**Extracted data:**
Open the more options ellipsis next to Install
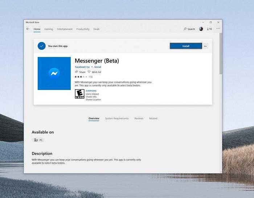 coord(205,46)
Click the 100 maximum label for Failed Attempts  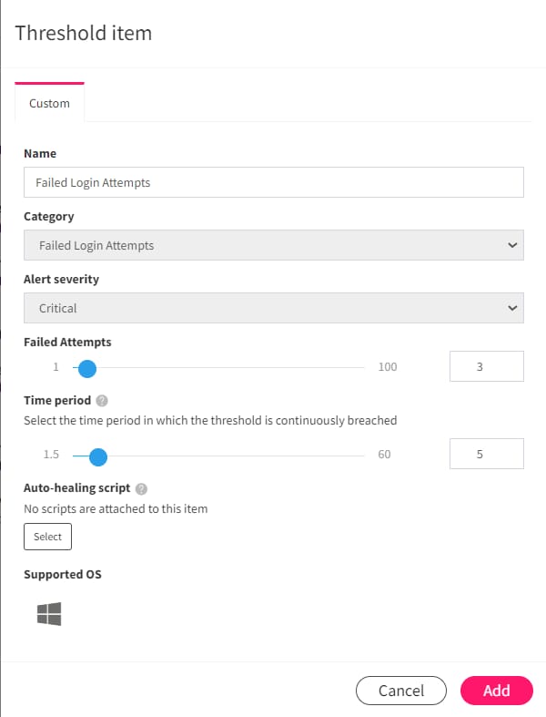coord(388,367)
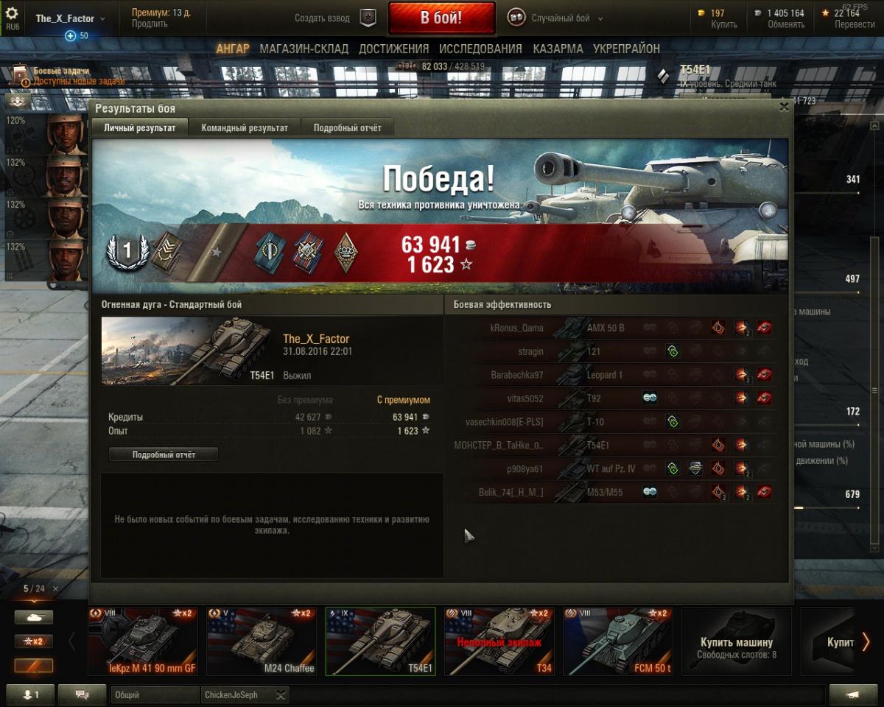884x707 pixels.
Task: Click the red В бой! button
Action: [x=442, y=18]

...

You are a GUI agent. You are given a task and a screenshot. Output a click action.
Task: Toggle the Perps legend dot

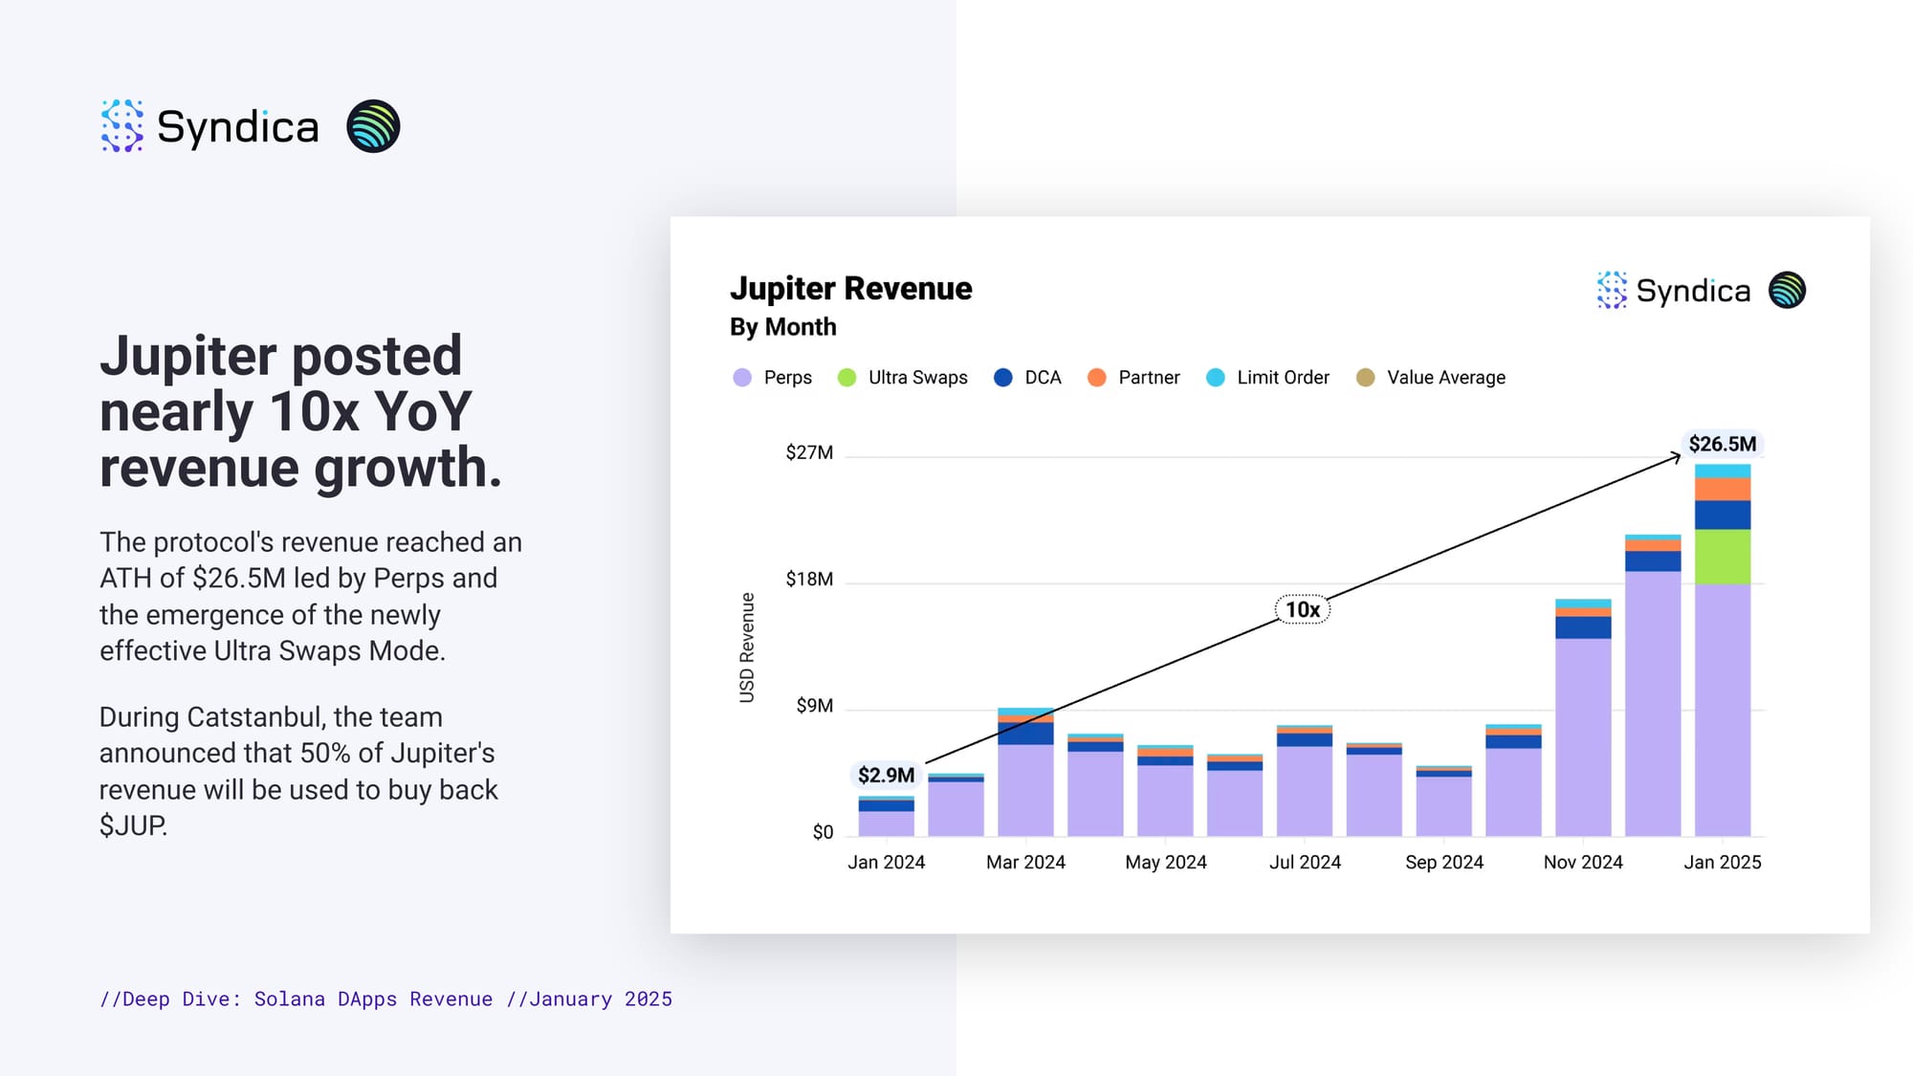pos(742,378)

**Task to complete:**
Recast the item lines above as a Markdown table with the columns Row and Text, running from the line that contains "You are a GUI" through the line that contains "pos(742,378)", inclusive. Number the rows, skip blank lines, and leave the pictures out.

**Correct response:**
| Row | Text |
|---|---|
| 1 | You are a GUI agent. You are given a task and a screenshot. Output a click action. |
| 2 | Task: Toggle the Perps legend dot |
| 3 | pos(742,378) |